AVAILABLE DATA:
● ● ● ● ●

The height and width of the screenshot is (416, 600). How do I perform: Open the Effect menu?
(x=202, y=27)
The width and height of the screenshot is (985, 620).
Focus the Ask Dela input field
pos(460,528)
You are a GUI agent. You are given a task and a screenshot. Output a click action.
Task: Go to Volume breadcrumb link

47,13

● ● ● ● ●

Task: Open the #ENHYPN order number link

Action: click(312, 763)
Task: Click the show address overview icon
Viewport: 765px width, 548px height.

● ● ● ● ●

PROBLEM:
Copy out everything from the line containing "Task: Open the #ENHYPN order number link" down to the line containing "Viewport: 765px width, 548px height.", both of those lines included, keeping each line as it appears in the records.

WRITTEN ANSWER:
Task: Open the #ENHYPN order number link

Action: click(312, 763)
Task: Click the show address overview icon
Viewport: 765px width, 548px height.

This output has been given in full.